*Work item*:
Below are several entries. Transcribe exactly those lines that fall from the one with "Instruction: Select the corepack" through the one with "Click the user avatar", end lines included.

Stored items
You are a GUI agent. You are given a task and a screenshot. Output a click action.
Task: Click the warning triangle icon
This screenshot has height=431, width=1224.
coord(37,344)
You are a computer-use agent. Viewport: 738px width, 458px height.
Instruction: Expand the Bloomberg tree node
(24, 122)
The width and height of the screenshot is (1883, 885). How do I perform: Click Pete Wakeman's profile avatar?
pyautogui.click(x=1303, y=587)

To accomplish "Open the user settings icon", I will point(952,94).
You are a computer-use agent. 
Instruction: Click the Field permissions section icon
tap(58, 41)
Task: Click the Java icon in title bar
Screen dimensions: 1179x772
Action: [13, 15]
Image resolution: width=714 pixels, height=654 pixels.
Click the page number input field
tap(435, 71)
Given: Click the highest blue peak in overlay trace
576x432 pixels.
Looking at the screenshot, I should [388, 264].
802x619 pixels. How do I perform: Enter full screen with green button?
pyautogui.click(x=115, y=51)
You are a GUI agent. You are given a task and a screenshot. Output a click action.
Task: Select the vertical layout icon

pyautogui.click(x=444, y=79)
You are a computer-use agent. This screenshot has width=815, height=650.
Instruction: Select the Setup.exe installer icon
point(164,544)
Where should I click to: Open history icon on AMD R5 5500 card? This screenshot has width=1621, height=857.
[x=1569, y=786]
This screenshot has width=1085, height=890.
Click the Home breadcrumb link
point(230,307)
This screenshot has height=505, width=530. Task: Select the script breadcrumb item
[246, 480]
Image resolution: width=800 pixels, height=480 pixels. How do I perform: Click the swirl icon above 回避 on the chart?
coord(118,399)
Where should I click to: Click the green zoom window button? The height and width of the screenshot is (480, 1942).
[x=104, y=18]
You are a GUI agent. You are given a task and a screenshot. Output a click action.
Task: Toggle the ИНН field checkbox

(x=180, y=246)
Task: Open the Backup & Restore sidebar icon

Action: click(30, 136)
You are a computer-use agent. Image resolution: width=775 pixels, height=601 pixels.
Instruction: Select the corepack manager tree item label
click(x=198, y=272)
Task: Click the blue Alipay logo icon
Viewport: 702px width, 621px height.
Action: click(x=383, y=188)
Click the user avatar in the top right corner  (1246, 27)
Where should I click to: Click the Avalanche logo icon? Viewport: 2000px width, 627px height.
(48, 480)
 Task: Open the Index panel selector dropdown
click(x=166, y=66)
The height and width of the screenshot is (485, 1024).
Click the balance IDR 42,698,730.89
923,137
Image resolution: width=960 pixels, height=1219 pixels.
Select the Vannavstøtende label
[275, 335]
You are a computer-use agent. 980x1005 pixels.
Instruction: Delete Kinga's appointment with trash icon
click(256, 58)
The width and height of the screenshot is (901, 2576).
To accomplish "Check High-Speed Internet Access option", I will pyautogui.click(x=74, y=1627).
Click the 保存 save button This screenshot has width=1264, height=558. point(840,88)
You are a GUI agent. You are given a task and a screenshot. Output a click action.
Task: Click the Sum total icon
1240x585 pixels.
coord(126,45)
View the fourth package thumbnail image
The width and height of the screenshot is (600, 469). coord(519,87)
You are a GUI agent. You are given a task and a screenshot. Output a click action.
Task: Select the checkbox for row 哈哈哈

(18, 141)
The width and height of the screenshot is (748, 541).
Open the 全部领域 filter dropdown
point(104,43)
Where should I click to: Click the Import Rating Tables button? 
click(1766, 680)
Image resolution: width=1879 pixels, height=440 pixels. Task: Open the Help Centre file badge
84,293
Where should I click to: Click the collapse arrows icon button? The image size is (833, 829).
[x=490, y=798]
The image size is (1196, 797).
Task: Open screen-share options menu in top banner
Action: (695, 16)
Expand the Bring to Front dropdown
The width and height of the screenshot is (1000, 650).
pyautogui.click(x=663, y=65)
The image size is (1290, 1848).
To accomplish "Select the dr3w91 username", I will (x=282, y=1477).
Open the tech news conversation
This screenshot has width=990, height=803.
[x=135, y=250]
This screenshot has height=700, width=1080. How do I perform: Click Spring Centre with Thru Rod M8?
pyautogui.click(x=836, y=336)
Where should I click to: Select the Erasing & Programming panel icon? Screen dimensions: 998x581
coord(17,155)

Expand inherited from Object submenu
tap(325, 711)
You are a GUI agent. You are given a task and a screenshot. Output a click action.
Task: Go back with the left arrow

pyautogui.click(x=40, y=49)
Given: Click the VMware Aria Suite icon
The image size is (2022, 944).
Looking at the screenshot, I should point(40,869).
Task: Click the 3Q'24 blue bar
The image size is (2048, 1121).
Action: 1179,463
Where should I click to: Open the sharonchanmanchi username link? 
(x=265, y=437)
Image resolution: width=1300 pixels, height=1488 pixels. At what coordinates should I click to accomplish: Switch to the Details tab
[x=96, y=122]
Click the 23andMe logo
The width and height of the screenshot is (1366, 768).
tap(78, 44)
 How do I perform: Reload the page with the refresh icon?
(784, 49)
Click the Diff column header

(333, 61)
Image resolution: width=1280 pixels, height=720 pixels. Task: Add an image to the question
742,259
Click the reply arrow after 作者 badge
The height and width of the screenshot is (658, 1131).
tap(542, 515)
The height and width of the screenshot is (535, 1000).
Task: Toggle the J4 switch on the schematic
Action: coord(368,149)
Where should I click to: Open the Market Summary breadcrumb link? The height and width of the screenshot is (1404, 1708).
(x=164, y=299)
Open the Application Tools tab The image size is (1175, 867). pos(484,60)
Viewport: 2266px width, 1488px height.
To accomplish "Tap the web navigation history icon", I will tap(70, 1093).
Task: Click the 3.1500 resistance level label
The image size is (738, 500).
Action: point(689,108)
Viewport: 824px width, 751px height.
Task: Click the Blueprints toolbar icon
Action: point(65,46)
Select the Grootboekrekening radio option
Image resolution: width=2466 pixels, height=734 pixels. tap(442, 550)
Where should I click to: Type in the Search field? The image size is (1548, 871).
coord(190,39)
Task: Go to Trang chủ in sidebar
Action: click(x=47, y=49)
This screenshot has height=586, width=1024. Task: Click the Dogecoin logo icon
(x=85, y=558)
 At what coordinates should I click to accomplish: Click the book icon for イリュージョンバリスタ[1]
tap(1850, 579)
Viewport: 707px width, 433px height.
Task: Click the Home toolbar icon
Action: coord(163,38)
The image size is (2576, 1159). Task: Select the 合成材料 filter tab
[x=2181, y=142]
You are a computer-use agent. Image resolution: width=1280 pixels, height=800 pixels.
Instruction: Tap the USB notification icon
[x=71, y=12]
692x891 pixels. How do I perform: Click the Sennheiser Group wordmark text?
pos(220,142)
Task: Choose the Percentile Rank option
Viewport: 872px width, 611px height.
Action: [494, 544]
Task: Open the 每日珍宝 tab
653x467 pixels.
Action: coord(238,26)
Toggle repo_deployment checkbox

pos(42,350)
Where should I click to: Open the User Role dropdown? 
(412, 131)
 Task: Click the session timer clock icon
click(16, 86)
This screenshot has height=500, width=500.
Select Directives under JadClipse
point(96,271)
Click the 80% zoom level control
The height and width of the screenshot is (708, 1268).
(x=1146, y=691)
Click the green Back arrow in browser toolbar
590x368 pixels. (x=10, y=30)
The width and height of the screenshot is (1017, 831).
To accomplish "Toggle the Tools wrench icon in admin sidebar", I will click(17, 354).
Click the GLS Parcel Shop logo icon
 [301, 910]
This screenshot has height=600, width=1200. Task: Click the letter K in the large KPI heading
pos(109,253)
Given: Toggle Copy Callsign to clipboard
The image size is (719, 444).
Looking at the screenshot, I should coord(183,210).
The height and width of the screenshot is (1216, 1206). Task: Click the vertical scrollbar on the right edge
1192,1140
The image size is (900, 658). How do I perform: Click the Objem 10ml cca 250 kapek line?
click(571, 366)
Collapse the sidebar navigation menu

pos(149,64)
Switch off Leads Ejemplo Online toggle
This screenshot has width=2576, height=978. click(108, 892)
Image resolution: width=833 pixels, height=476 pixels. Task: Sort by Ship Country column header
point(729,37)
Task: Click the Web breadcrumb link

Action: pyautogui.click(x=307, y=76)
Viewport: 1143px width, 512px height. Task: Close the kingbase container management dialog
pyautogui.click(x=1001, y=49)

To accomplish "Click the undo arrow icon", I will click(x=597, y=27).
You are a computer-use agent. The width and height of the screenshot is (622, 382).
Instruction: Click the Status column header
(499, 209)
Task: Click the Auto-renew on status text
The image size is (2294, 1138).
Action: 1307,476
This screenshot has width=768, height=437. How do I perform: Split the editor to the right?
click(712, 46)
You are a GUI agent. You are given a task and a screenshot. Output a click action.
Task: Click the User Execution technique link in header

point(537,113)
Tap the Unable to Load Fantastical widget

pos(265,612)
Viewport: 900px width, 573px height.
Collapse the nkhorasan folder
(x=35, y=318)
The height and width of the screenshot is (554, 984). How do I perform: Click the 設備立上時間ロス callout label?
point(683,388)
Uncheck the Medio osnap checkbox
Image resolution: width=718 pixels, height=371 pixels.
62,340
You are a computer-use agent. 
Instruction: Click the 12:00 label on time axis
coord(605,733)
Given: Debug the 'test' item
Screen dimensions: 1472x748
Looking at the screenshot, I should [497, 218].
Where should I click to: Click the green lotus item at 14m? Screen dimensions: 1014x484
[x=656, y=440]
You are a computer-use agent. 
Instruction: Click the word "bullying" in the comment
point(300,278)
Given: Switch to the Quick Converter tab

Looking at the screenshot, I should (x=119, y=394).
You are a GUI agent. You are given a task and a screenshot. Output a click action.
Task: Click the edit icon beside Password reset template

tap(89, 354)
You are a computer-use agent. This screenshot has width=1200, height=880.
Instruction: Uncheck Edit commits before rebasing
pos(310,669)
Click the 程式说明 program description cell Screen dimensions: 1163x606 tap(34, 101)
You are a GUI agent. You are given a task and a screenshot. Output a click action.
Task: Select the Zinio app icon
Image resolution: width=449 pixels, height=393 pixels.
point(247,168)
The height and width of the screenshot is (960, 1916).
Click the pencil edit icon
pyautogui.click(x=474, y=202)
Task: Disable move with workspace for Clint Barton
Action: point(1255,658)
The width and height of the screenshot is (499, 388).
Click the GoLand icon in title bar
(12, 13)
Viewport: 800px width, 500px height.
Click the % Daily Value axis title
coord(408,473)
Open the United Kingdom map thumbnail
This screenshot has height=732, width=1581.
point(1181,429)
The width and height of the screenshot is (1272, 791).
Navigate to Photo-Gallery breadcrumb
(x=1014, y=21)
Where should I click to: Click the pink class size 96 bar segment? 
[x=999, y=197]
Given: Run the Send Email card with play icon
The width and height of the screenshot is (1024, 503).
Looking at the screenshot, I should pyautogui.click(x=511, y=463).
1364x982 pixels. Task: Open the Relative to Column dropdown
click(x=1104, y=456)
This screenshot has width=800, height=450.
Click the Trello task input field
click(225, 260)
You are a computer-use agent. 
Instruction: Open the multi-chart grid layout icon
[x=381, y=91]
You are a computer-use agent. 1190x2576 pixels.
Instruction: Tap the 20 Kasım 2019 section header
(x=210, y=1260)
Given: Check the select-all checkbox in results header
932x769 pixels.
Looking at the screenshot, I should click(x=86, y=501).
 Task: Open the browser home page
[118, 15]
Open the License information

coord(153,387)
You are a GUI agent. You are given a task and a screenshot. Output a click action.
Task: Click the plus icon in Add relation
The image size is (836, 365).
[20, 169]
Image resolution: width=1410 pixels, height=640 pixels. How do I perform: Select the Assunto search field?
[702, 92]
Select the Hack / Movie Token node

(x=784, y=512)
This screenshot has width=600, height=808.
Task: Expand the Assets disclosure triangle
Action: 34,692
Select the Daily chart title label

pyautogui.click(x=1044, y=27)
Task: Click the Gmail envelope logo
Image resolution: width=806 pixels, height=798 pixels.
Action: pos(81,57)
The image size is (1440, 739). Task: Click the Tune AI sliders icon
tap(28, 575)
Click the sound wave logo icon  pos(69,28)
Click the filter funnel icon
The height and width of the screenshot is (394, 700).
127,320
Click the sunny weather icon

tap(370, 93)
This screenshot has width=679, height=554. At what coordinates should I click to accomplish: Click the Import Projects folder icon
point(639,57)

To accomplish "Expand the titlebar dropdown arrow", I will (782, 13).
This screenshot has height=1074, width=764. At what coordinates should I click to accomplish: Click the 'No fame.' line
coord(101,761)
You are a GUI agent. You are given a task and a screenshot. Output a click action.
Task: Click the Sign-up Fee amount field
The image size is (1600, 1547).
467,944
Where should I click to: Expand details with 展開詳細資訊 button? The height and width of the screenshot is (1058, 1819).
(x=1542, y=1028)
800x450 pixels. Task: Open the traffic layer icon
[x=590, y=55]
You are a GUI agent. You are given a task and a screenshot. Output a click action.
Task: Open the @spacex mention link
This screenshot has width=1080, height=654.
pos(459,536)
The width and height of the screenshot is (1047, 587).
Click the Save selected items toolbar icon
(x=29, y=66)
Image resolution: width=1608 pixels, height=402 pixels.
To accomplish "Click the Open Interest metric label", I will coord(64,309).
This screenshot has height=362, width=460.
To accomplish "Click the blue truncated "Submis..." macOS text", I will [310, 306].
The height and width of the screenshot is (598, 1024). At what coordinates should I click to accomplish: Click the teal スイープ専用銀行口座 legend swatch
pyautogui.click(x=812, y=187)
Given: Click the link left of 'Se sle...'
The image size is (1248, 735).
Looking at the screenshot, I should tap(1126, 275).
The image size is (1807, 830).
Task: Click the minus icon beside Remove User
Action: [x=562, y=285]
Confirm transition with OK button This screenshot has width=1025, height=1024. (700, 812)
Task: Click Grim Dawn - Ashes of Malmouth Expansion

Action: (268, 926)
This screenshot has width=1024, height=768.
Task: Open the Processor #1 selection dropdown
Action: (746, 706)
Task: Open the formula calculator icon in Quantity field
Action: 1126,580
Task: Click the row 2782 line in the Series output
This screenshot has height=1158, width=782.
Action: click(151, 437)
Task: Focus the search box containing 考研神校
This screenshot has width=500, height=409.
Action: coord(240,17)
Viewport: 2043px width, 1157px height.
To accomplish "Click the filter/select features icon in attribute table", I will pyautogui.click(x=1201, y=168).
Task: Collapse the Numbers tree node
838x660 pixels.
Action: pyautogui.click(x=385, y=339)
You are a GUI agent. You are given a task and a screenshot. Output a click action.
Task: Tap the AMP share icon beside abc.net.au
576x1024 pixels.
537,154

*Answer space*:
Instruction: Select the corepack manager tree item label
click(x=198, y=272)
Task: Click the blue Alipay logo icon
Viewport: 702px width, 621px height.
Action: click(x=383, y=188)
Click the user avatar in the top right corner  (1246, 27)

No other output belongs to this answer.